Tree swallows bounce back in Cocagne area with strong breeding season
CBC
Louis-Émile Cormier got quite a shock in the late summer of 2021 when he volunteered to help the Pays de Cocagne Sustainable Development Group clean out tree swallow nesting boxes in the Dieppe-Shediac area.
The retired arena worker is pretty fond of the aerial acrobats and has built hundreds of these boxes to give the birds a place to nest.
He tends to more than 200 nesting boxes in the Cocagne watershed.
While inland boxes near Dieppe showed lots of signs of successful nesting, a number of the boxes closer to the coast contained dead young birds.
When Cormier checked his own boxes, he found dead young in 67 of them.
He told CBC News at the time that it was like losing a friend.
"I was kind of destroyed last year," Cormier recalled in a phone interview this week.
"I said to myself, "Is it worth building more birdhouses?"
But when Cormier saw the latest results from this past summer checking on 230 boxes, his disappointment turned to elation.

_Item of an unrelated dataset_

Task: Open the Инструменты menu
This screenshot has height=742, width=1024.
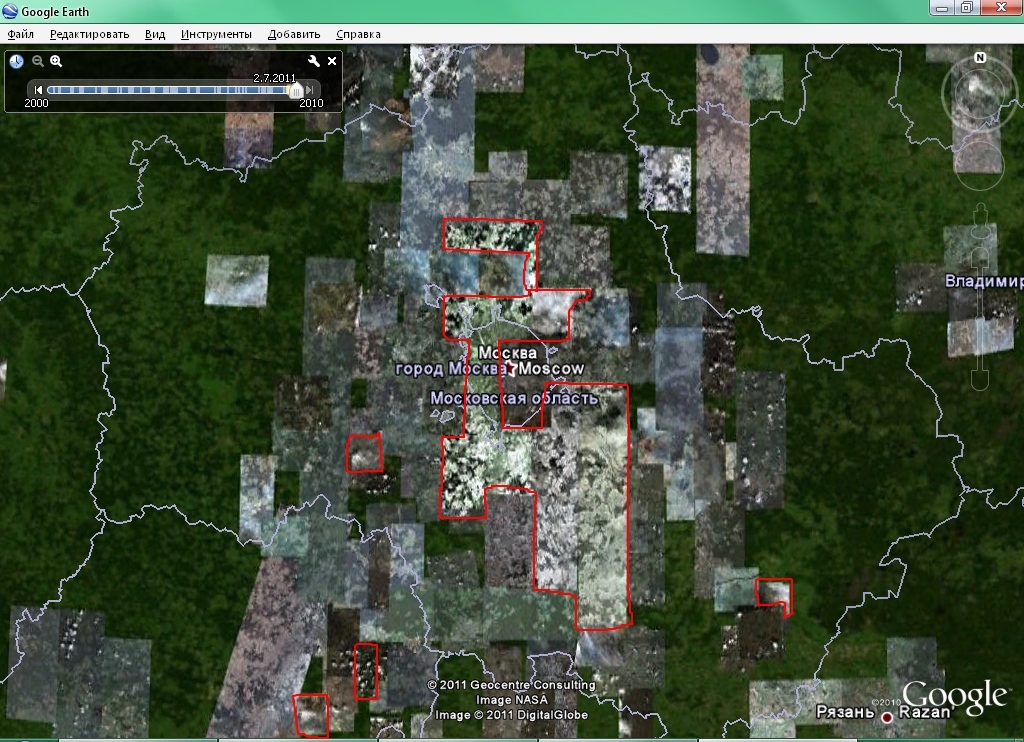Action: point(216,34)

"We only had one now that there was four young dead in it," he said.
Cormier said there were nests in 130 of his boxes, which he calls a very good percentage.
Unlike their cousin species of barn swallows and bank swallows, which are listed as endangered in this part of the country, tree swallow populations have been pretty healthy.
So Cormier was quite surprised by what had occurred in 2021. He only saw evidence of a 30 per cent success rate in the boxes last year.
Cormier said it looked as if most of the birds were almost ready to begin flying at the time of their death.